- **Work instruction**:
Below are entries; copy exactly, and only, the lines from the one containing "187x191 pixels. Task: Click" through their final line, leaving out pictures.

- **Exercise materials**:
--------------------------------------------------
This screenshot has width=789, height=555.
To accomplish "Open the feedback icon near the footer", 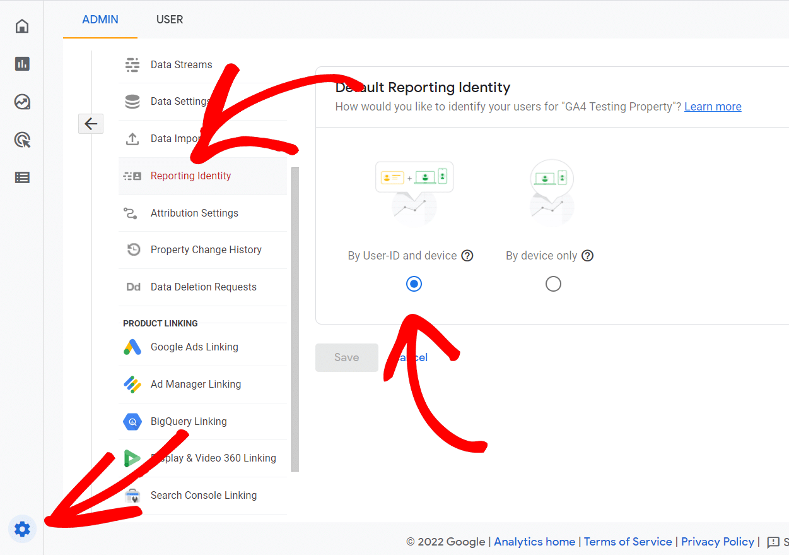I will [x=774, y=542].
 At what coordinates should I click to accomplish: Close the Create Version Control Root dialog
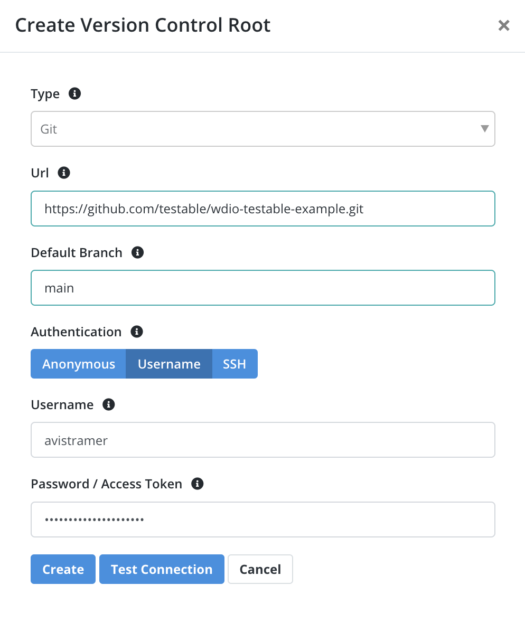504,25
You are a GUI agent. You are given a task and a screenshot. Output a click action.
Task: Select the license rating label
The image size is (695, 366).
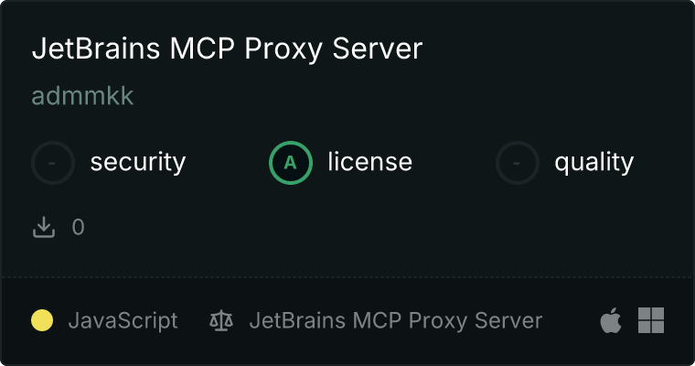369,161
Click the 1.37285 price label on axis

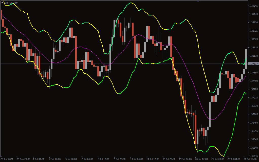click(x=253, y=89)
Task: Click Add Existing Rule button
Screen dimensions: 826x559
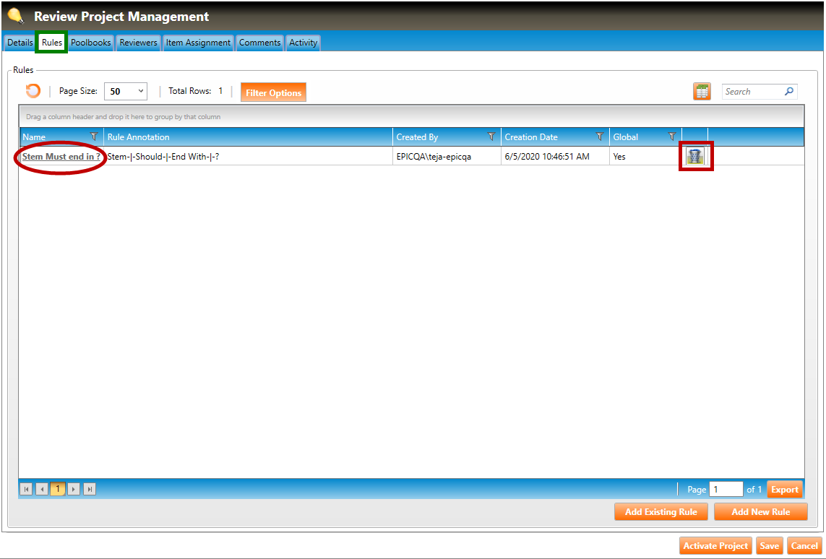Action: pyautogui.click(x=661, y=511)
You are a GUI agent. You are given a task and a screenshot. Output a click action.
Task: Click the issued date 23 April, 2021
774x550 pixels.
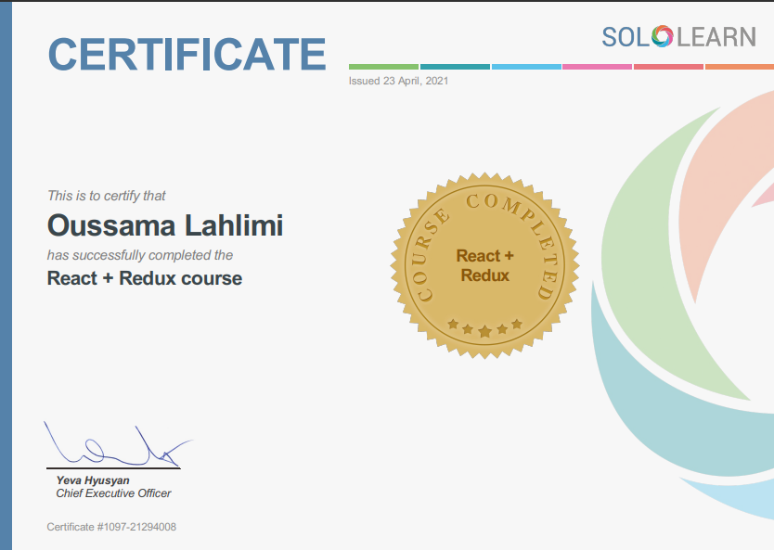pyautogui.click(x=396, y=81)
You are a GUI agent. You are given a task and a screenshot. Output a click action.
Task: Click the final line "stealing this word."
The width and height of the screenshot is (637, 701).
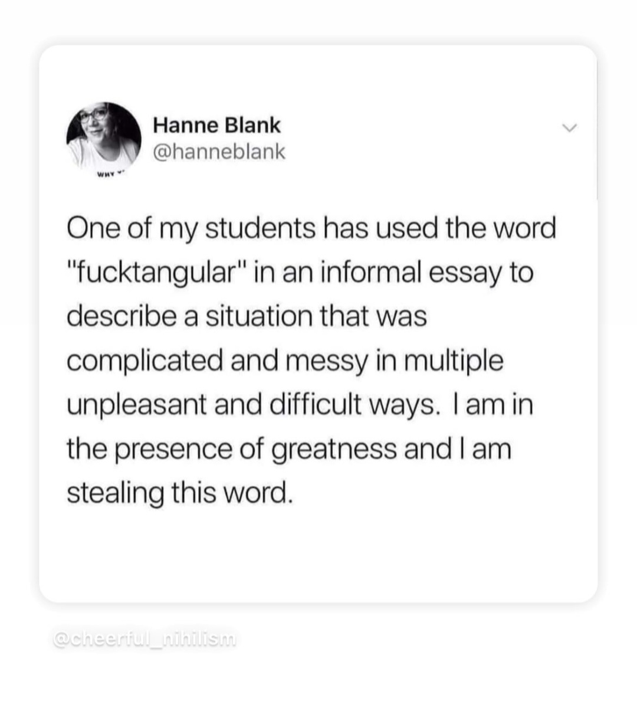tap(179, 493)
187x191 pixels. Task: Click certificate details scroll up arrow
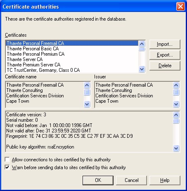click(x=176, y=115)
--------------------------------------------------
- **Result for this exercise**:
187x191 pixels. Task: Click certificate details scroll up arrow
click(x=176, y=115)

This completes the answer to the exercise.